DOCUMENT.
* start *

Shipracked

Judy Shiprack wants to be your next county commissioner. Here's what she doesn't want you to know about a real-estate deal gone bad.

Judy Shiprack's campaign fliers for the Multnomah County Board of Commissioners boast of the usual commitment to change and include a roster of A-list endorsements.

Portland Mayor-elect Sam Adams and City Commissioner Randy Leonard both back Shiprack. Also behind her is the American Federation of State, County and Municipal Employees union, a powerful ally in any county race.

Shiprack's qualifications as an ex-prosecutor and former state legislator are undeniable. But one piece of Shiprack's résumé—not mentioned in her campaign literature—casts considerable doubt on whether she can be trusted as one of five commissioners responsible for managing a county with an annual budget of $1.2 billion.

Eight years ago, the Portland Development Commission loaned Shiprack $3 million to help build an eight-story condominium project in the heart of Old Town marketed to middle-income and first-time buyers. Billed by real-estate agents as "urban living at its finest," the Old Town Lofts condos include studios and multistory villas.

Perched on the corner of Northwest 4th Avenue and Flanders Street, the building features indoor parking, floor-to-ceiling windows and kitchens by Neil Kelly designers. But beneath the surface, it's riddled with construction defects that have led to years of legal wrangling and out-of-court settlements with tenants and the homeowners' association.

Shiprack pitched the condos as an antidote to the drugs, homelessness and blight that plague Old Town. But now it's the PDC that's dogged by the project—described in internal PDC emails as a "slow, dragging, painful" affair.

Shiprack still owes $1.8 million in taxpayer money she borrowed from the PDC—a debt the commission has spent years negotiating with her to collect, so far with no success.

Meanwhile, the PDC is left saddled with collateral Shiprack put up for the loan, including 4,000 square feet of derelict ground-floor commercial space that's never been sold. A homeless person this spring briefly took up residence there, entering through a broken window. Perhaps more troubling, Shiprack sold two parking spaces that were held as collateral by the PDC and were not hers to sell. That's a possible felony under state law, but the PDC has never reported it as a crime, and police are not investigating.

"If someone intentionally converts proceeds that they know they're not entitled to, that's theft," says Kevin Demer, a Multnomah County deputy district attorney. "That's not rocket science."

Shiprack, who collected a modest annual salary of up to $31,000 as executive director of the nonprofit that developed the project, says she never profited from the building and that her sale of the two parking spaces was an honest error.

According to PDC staff, the project wound up in debt mainly due to higher-than-expected costs and the moribund ground-floor commercial space—not poor leadership.

But a WW review of thousands of pages of PDC documents shows Shiprack's handling of the project was at times haphazard and chaotic. In internal emails, PDC officials express increasing frustration with Shiprack's management, described as "poor" and "unprofessional" by one staffer who worked with her.

Another PDC official referred to her in an email as "Judy Shipwreck."

* end *

SHORT PROBLEM 1.
Reproduce the stretch of the Shiprack article from "But a WW review" through "worked with her.".
SHORT PROBLEM 2.
List every dollar amount that appears in the Shiprack article.
The material after this note comes from a separate source.

RECORDS SUPPLIED.
* start *

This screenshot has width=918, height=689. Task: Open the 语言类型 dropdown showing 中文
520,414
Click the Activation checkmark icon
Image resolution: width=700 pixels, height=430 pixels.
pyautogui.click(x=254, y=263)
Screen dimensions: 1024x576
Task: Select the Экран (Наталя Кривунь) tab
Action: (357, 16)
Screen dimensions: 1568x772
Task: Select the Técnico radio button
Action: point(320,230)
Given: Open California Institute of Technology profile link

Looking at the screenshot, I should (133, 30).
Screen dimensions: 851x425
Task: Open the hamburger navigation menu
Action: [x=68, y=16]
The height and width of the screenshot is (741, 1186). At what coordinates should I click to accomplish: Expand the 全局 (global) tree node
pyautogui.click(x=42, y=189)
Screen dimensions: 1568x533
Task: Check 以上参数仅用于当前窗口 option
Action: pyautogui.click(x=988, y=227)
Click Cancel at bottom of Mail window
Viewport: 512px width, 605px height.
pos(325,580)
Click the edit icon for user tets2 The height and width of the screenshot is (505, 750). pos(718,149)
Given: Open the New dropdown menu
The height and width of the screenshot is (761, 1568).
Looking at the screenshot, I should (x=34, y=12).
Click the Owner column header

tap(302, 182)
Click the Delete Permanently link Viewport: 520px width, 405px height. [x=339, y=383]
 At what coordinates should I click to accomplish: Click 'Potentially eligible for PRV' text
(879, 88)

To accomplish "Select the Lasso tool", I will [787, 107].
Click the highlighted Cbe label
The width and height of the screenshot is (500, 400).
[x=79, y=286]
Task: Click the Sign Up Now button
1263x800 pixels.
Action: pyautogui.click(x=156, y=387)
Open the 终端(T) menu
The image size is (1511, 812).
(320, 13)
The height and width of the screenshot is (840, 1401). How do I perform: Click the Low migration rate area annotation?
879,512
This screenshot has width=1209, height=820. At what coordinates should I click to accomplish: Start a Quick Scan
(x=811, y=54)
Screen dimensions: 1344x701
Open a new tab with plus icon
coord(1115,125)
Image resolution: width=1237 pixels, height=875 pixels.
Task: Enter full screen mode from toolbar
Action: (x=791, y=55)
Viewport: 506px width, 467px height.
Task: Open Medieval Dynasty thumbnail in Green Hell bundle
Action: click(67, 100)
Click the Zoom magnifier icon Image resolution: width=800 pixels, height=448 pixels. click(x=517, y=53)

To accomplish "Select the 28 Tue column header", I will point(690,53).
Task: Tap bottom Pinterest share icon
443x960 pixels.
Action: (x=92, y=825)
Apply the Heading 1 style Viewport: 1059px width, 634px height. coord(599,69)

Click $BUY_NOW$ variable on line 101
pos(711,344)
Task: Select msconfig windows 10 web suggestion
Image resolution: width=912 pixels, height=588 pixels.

* end *

WORKED SOLUTION 1.
But a WW review of thousands of pages of PDC documents shows Shiprack's handling of the project was at times haphazard and chaotic. In internal emails, PDC officials express increasing frustration with Shiprack's management, described as "poor" and "unprofessional" by one staffer who worked with her.

WORKED SOLUTION 2.
$1.2 billion, $3 million, $1.8 million, $31,000